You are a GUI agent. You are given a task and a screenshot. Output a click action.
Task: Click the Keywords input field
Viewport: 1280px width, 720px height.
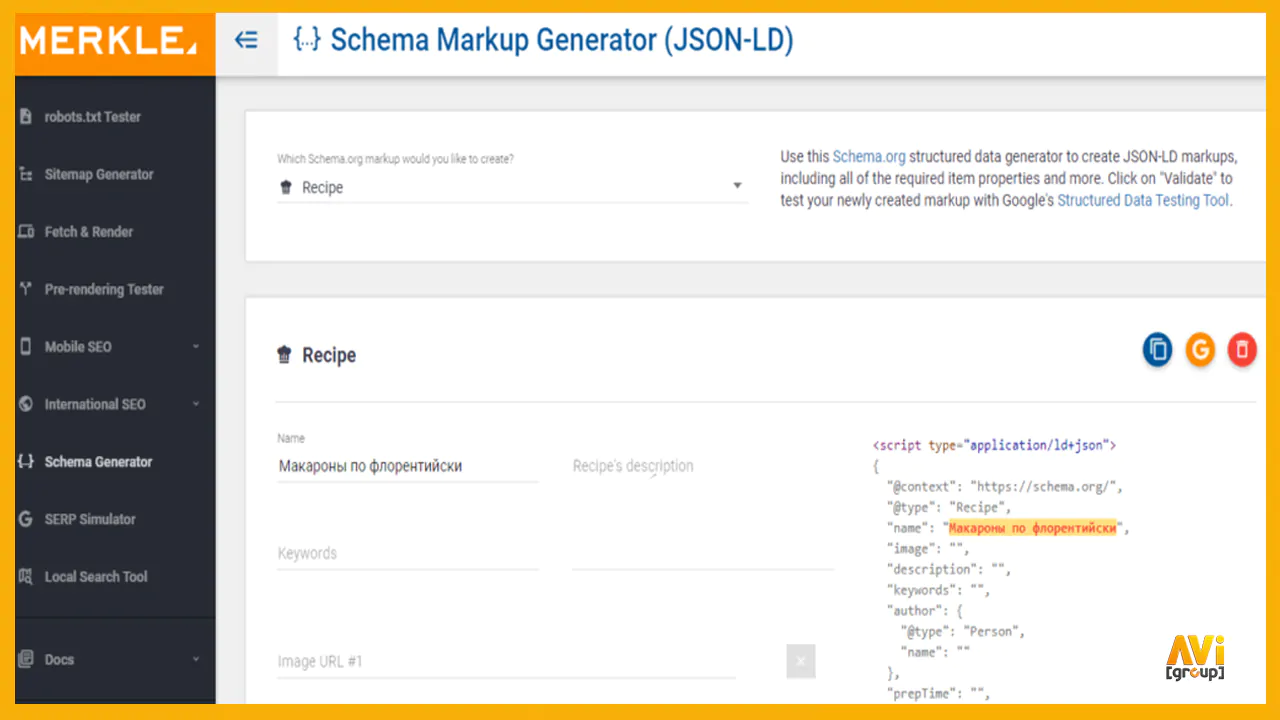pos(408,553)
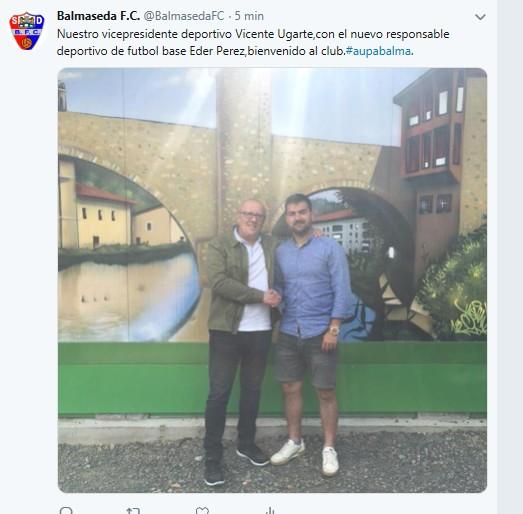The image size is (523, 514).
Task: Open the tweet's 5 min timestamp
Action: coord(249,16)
##########
• _TASK DESCRIPTION_: Without copying any picture, write out all of the material exactly as it reads.

• _WRITTEN RESPONSE_:
You are a GUI agent. You are given a task and a screenshot. Output a click action.
Task: Click the Keywords input field
Viewport: 1280px width, 720px height.
pos(408,553)
The image size is (523, 514).
Task: Open the tweet's 5 min timestamp
Action: coord(249,16)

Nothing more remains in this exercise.